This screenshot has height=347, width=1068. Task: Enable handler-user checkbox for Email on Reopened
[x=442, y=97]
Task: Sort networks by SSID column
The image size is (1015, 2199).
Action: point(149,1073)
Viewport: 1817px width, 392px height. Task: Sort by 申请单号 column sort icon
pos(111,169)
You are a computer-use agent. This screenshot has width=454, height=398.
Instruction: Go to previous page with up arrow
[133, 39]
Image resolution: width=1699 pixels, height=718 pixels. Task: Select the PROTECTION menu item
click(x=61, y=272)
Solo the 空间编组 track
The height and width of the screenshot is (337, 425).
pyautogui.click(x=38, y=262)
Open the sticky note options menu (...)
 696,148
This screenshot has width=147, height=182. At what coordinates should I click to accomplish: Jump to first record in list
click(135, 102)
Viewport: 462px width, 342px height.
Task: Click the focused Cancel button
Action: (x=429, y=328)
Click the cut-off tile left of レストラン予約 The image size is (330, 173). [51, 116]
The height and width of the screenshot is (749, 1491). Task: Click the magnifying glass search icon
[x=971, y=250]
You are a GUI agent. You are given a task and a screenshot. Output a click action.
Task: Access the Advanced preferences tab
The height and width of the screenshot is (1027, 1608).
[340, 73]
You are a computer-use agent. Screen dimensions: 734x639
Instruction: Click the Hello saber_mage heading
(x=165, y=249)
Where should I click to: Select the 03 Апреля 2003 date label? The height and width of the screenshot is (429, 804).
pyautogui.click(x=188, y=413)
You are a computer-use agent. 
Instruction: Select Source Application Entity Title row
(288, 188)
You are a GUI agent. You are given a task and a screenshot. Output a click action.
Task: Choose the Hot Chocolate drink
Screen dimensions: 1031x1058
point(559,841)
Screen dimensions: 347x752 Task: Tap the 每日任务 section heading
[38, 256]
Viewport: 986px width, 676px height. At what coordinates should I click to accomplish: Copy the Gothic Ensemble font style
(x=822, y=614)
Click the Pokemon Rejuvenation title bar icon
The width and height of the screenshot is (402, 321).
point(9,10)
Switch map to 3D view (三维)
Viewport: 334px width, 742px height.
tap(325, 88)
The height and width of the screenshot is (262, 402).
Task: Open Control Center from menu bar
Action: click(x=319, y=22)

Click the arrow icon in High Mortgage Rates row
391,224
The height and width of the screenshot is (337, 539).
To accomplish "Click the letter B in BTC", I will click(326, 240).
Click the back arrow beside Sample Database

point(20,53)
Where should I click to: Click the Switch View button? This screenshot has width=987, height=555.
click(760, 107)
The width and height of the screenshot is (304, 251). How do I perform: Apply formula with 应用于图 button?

The problem
Find "You are a computer-use agent. Screen" in the entries above and copy that whole line exactly, then each line after it through the line that contains "Click the Pokemon Rejuvenation title bar icon".

Output below
You are a computer-use agent. Screen dimensions: 734x639
Instruction: Click the Hello saber_mage heading
(x=165, y=249)
Where should I click to: Select the 03 Апреля 2003 date label? The height and width of the screenshot is (429, 804).
pyautogui.click(x=188, y=413)
You are a computer-use agent. 
Instruction: Select Source Application Entity Title row
(288, 188)
You are a GUI agent. You are given a task and a screenshot. Output a click action.
Task: Choose the Hot Chocolate drink
Screen dimensions: 1031x1058
point(559,841)
Screen dimensions: 347x752 Task: Tap the 每日任务 section heading
[38, 256]
Viewport: 986px width, 676px height. At what coordinates should I click to accomplish: Copy the Gothic Ensemble font style
(x=822, y=614)
Click the Pokemon Rejuvenation title bar icon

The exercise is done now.